Dataset entries:
(begin)

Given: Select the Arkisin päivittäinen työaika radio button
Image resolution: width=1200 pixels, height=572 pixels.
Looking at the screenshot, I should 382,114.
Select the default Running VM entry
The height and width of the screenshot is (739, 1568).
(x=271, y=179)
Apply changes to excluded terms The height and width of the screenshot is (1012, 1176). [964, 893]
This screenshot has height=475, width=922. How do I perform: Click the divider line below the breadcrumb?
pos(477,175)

(end)
(begin)

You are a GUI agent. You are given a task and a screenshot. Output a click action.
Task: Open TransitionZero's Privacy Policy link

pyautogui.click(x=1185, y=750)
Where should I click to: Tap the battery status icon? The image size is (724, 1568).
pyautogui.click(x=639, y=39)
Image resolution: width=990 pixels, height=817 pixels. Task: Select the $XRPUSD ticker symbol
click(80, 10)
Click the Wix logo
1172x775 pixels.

(end)

### The problem
Give the lines of the records above as a JSON list of strings, one string per line, skipping blank lines, starting at the line that contains "Select the default Running VM entry" and ending at the line that contains "pos(477,175)".

### Answer below
[
  "Select the default Running VM entry",
  "The height and width of the screenshot is (739, 1568).",
  "(x=271, y=179)",
  "Apply changes to excluded terms The height and width of the screenshot is (1012, 1176). [964, 893]",
  "This screenshot has height=475, width=922. How do I perform: Click the divider line below the breadcrumb?",
  "pos(477,175)"
]